Walking provides other physical benefits and prevents dangers associated with other types of exercise. Walking is a low-impact exercise, which puts less strain on bones and tissues. Walkers land with one to one and a half times their body weight per foot strike, compared with three to four times for running. This creates less chance for injuries due to repetitive pounding.
Research indicates that walking helps bones stay strong and dense by forcing your body to bear its own weight. Although osteoporosis, a condition where bones become brittle, is a problem most common in older people, bone density can only be built and maintained when a person is young. Thin bones can lead to hip and spine fractures. A quarter of all women will ultimately fracture a hip, after which the average six-month survival rate is worse than after a heart attack. Men aren’t immune to thin bones, either; they just get them later in life than women do.
Exercise will help build your immune system, too. In one study by Dr. David Nieman at Appalachian State University in North Carolina, a group of women who walked 45 minutes a day were half as likely to catch colds or flu than an inactive group. This immunity-boosting response applies to everyone, not just women.

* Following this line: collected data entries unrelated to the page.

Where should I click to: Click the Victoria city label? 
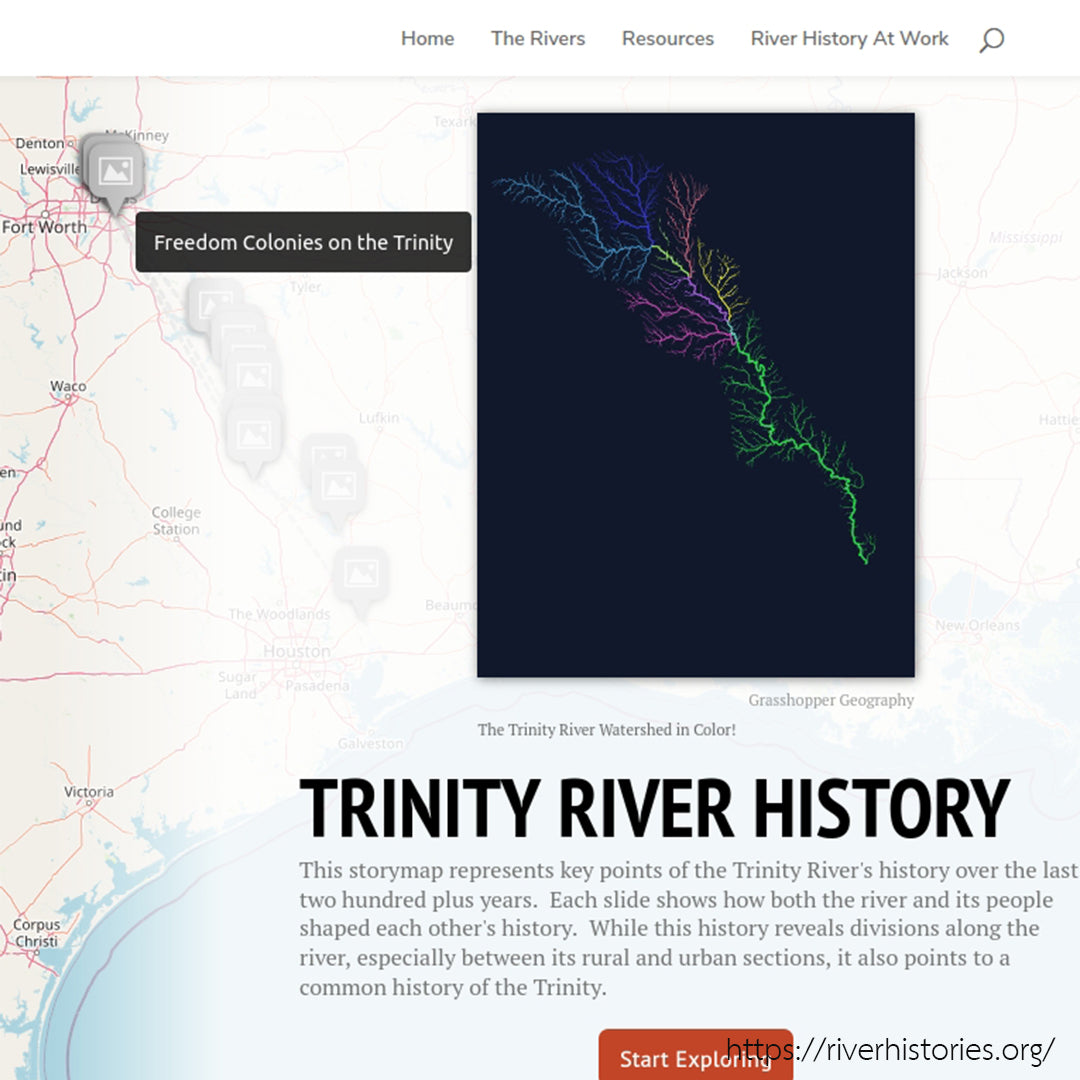coord(89,792)
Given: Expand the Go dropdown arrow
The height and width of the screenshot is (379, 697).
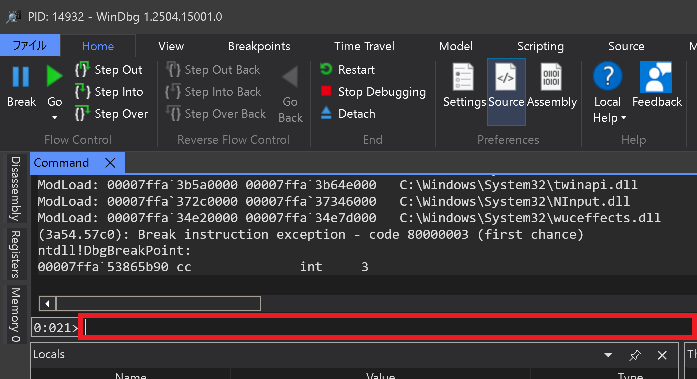Looking at the screenshot, I should 55,118.
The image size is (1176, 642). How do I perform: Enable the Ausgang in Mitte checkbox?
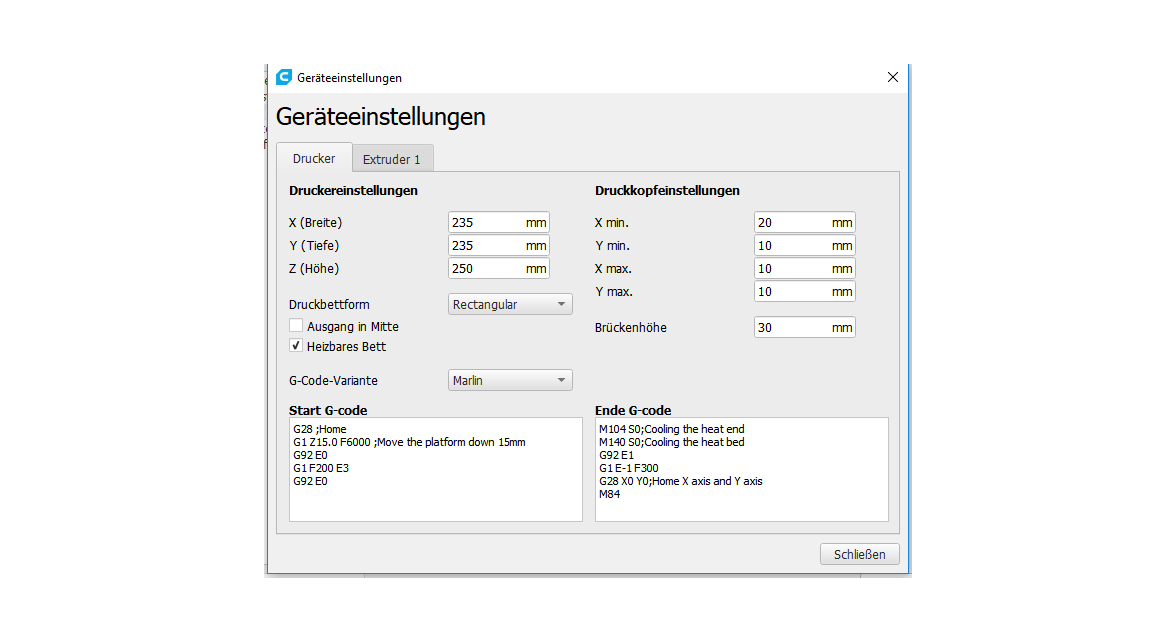(x=296, y=326)
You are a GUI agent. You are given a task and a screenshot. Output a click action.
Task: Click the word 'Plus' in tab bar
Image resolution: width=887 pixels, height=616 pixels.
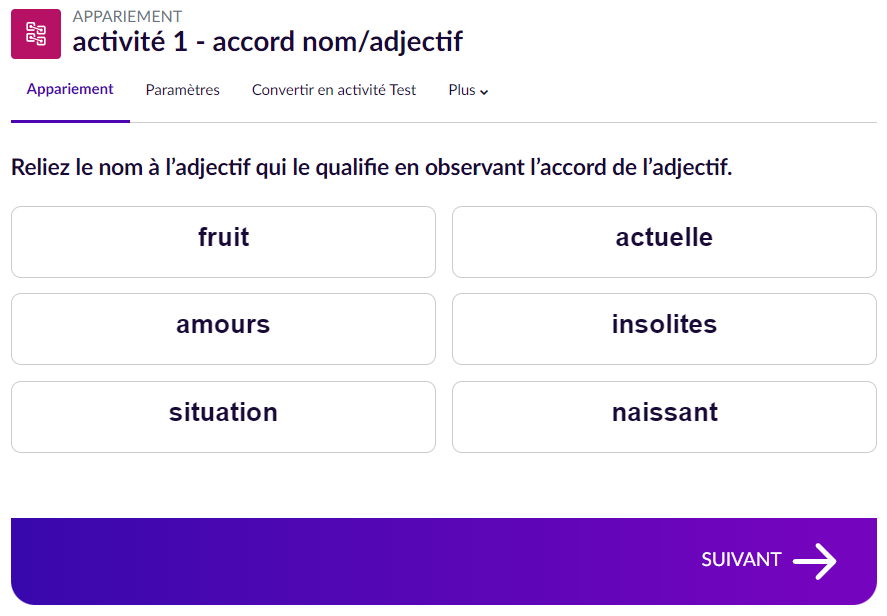tap(461, 90)
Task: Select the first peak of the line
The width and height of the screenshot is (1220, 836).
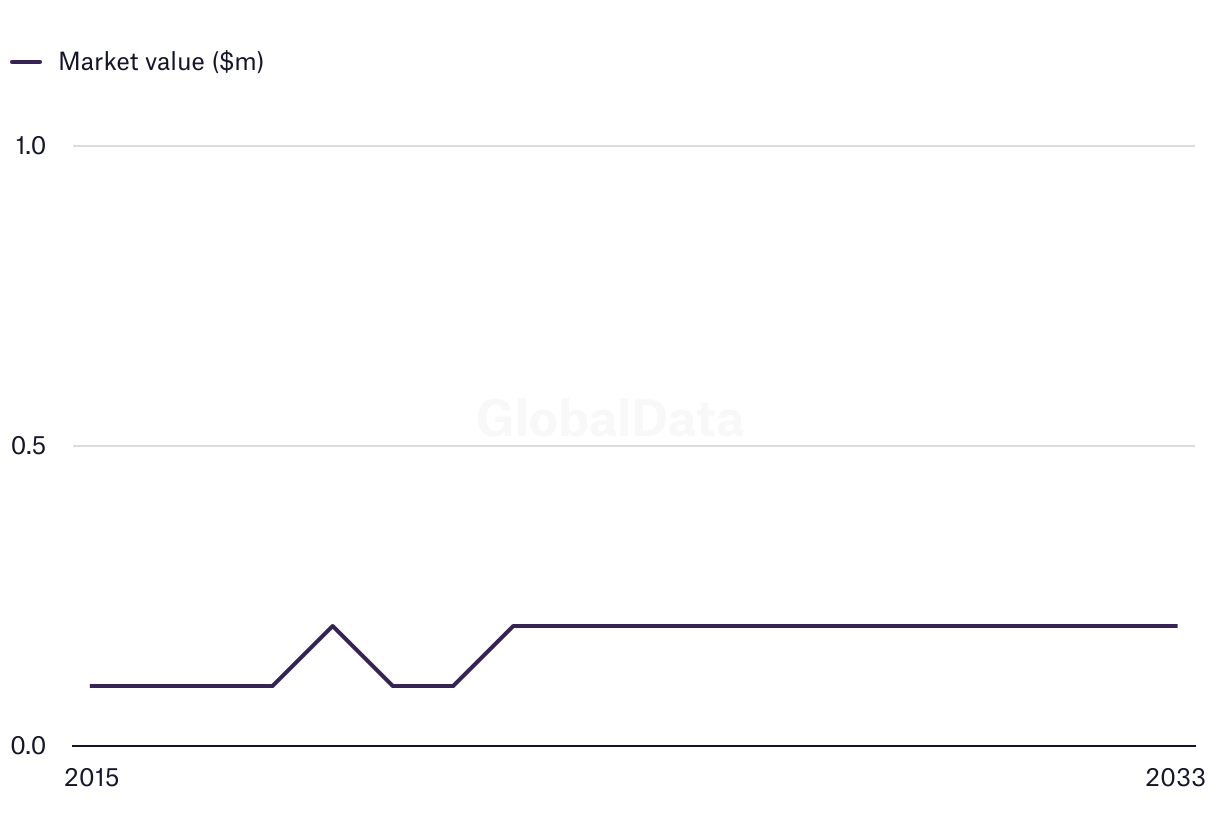Action: click(x=332, y=626)
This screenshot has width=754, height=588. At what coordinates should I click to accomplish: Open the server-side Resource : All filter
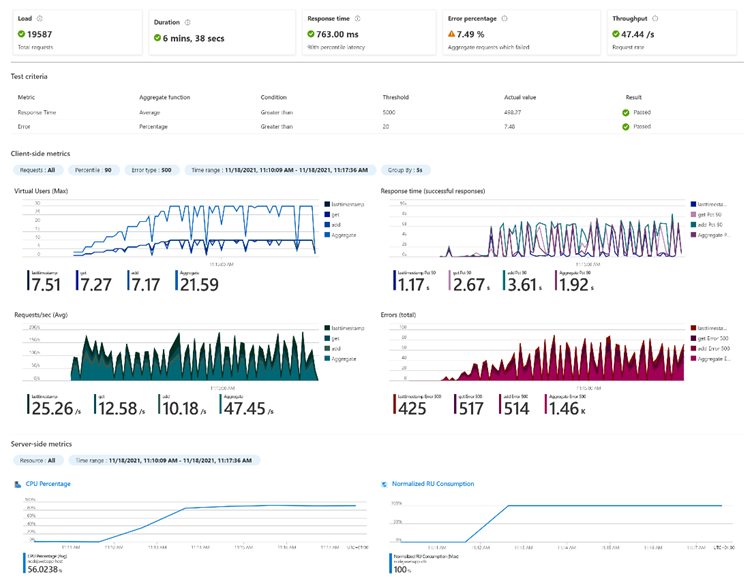coord(39,460)
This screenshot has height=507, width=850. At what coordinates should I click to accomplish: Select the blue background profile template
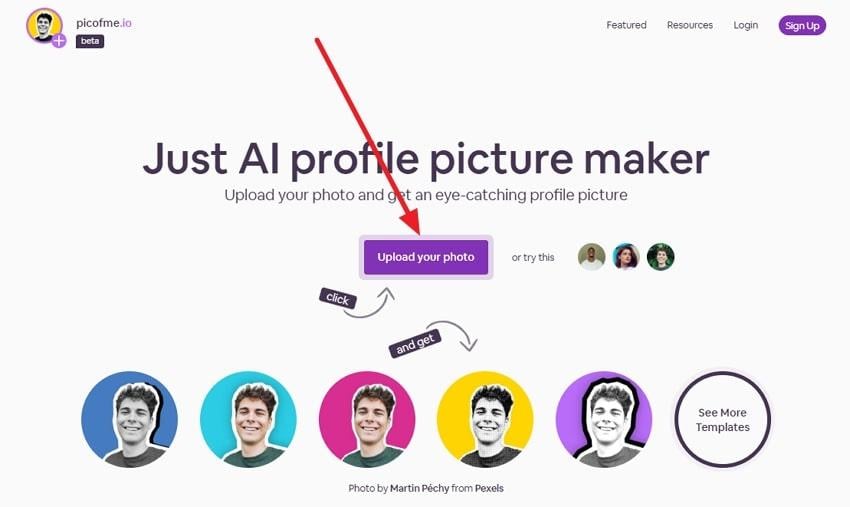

Walking improves your spatial awareness and ability to balance because you balance on one foot with each step. The ability to avoid losing your balance, tripping, twisting an ankle, or falling requires control and training your proprioception—the ability of smaller muscles, such as those in your lower legs and ankles, to send accurate messages to nerves and other muscles to keep you upright. Although balance is something we take for granted, it takes training and practice, just like everything else.
From casual exercisers to Olympic athletes, walking offers everyone a challenge. Walking can be a slow stroll as you gain fitness, a dawdling saunter to spend time with the kids or to recover from injury, a daily fitness activity for life, or a high-level and challenging sport. Or it may be all of these for you, according to your mood or your energy level on a given day.